Embraco is a manufacturer of compressors for refrigeration systems that was founded in 1971 in Brazil. Embraco produces hermetic compressors, condensing units, and sealed units, for domestic and commercial use.

Its headquarters and main factory is in Joinville, Santa Catarina in the southern region of Brazil. Embraco also has factories in China, Mexico and Slovakia, as well as business offices in Turin (Italy), Moscow (Russia) and Atlanta (United States).

Embraco employs approximately 10,000 people worldwide. The firm invests heavily in product design and manufacturing, and supplies large international household refrigeration OEMs as well as the biggest manufacturers of commercial refrigeration equipment.

== History ==
Embraco was founded in Joinville, in the Southern region of Brazil, in 1971. It was founded to supply the Brazilian refrigeration industry which, until then, relied entirely on imported compressors. A few years after its inauguration it began to export to other countries in the Americas.

In the 1980s, the sales and distribution structure reached over 80 countries. Anticipating a globalized economy, the company decided to set up production bases overseas.

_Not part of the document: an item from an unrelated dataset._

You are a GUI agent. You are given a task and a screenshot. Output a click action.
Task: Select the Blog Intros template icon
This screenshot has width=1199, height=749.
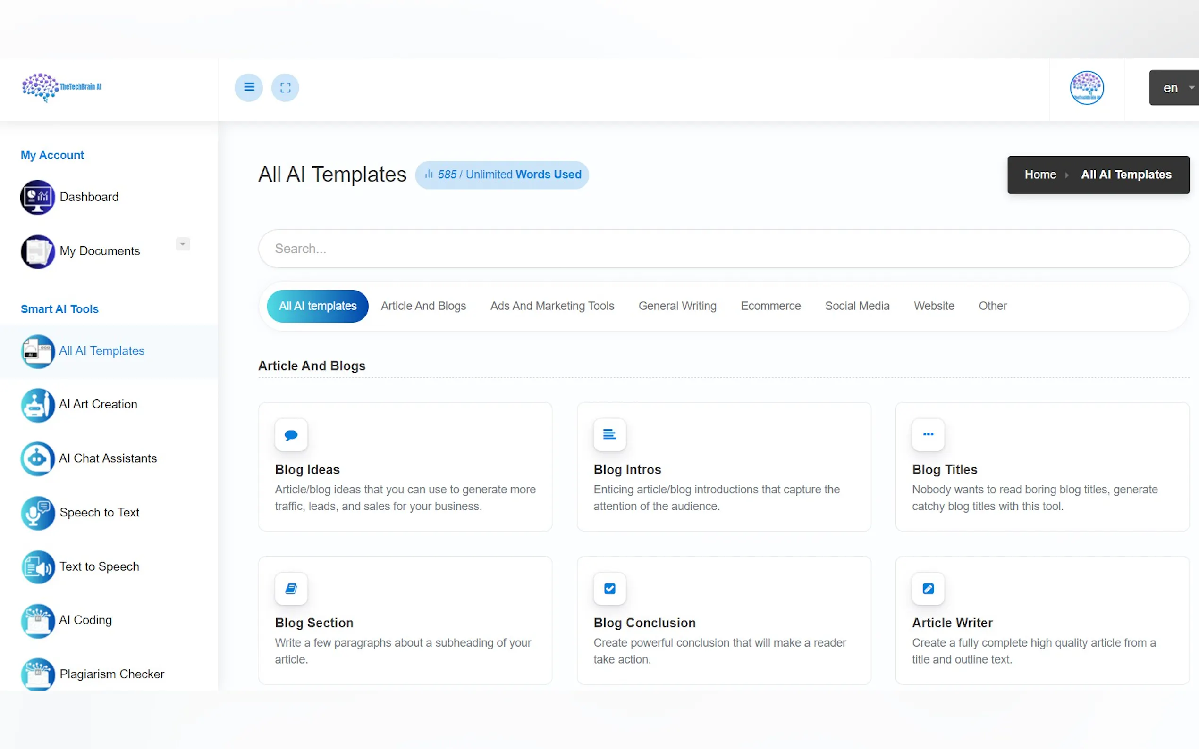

In 2014, Embraco announced linear compressors which were claimed to be more compact than other compressors and to be oil-free.

In 2018, Embraco closed its factory in Turin and moved it to Slovakia, albeit leaving a business office in Turin.

In April 2018, Whirlpool Corporation entered into an agreement with Nidec Corporation to sell Embraco for $1.08 billion.
Headquartered in Brazil, Embraco had been a Whirlpool Corporation business unit since 1997.